2. Factual position which needs to be noted is as follows: Assessee is a partner in firm M/s. Regal Trading Corporation. Business activities of the firm consist of buying brass articles from the market, getting them nickled or silver plated from parties doing job work for the assessee and thereafter soldering and engraving such articles so as to make them fit for export as fancy articles to the foreign markets. As it was assessee’s stand that the firm is an exporter of such goods, claim before the revenue authorities was that the capital of the assessee with the said firm is exempt under the provisions of Section 5(1)(xxxii) of the Act. Wealth-tax Officer opined that the firm was not carrying on any manufacturing process and, therefore, assessee is not entitled to relief claimed. Appellate Assistant Commissioner (in short the ‘AAC’) also rejected the claim. In appeal before the Tribunal, first the case of the assessee S.C. Sethi (WTR No.15/82) was taken up. Tribunal recorded the following factual finding:
“On very careful perusal of the provisions contained in Sec. 5(1)(xxxii) of the Act read with the Explanation to Clause (xxxii), we are of the opinion that the assessee is engaged in the processing of goods.

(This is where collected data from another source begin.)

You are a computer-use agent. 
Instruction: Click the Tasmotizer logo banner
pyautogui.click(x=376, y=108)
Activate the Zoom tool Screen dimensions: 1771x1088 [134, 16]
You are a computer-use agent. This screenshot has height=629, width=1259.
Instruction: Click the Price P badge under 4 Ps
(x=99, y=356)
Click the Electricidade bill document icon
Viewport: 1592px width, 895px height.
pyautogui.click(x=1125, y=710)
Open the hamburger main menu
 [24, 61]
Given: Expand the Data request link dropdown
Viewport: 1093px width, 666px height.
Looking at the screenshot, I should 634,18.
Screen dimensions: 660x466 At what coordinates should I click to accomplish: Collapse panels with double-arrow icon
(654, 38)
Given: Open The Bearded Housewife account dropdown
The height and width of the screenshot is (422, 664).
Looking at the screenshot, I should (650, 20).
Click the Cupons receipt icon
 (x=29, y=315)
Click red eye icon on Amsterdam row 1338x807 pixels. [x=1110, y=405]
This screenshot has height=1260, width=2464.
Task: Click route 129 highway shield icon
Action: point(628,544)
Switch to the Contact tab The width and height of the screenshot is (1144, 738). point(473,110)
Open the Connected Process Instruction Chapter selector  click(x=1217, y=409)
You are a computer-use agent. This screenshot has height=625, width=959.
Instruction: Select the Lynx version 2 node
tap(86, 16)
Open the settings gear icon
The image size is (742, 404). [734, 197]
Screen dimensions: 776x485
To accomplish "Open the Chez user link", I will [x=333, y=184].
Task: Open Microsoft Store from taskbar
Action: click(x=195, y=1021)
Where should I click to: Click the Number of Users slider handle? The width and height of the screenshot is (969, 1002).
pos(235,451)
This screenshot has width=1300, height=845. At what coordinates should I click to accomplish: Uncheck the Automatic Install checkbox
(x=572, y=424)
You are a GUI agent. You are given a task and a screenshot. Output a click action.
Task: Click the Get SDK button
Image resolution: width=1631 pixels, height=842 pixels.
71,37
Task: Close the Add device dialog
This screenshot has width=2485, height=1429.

It has been held by the AAC, which is not in challenge before us at the instance of the Revenue, that the firm in which the assessee is a partner is in fact buying various articles from different dealers in Moradabad and then sends the same to various parties for plating, soldering and engraving. It has been explained to us in the court that after the job work is done by the parties, the assessee finally assembles the parts, does the necessary soldering or gets them done and sells the products so made in the market by exports as products of its own. This process, in our opinion, is covered within the meaning given to the phrase, `processing of goods’ in Explanation to Clause (xxxii) which is also applicable to clause (xxxii) of sub section (1) of Section 5 of the Act. In our opinion, therefore, the authorities below erred in refusing to give necessary exemption to the assessee in respect of his interest in that firm. We set aside the orders of the authorities below on this issue and direct the WTO to compute the interest of the assessee in the firm and exempt u/s. 5(1)(xxxii).”
Following the said decision, the claim was allowed in A.N. Sethi’s case which is the subject matter of adjudication in WTR No. 46/82.
3. Learned Counsel for the revenue submitted that Tribunal has recorded a finding which is not factually established by the assessee. It is stated that no final activity which made the articles fit for export pursuant to any process of manufacture or processing was undertaken.
In spite of service of notice there is no appearance on behalf of the assessee.
4. The conclusions of the Tribunal which have been quoted above are essentially factual, giving rise to no question of law. Therefore, we decline to answer the references.
5. The references are accordingly returned unanswered.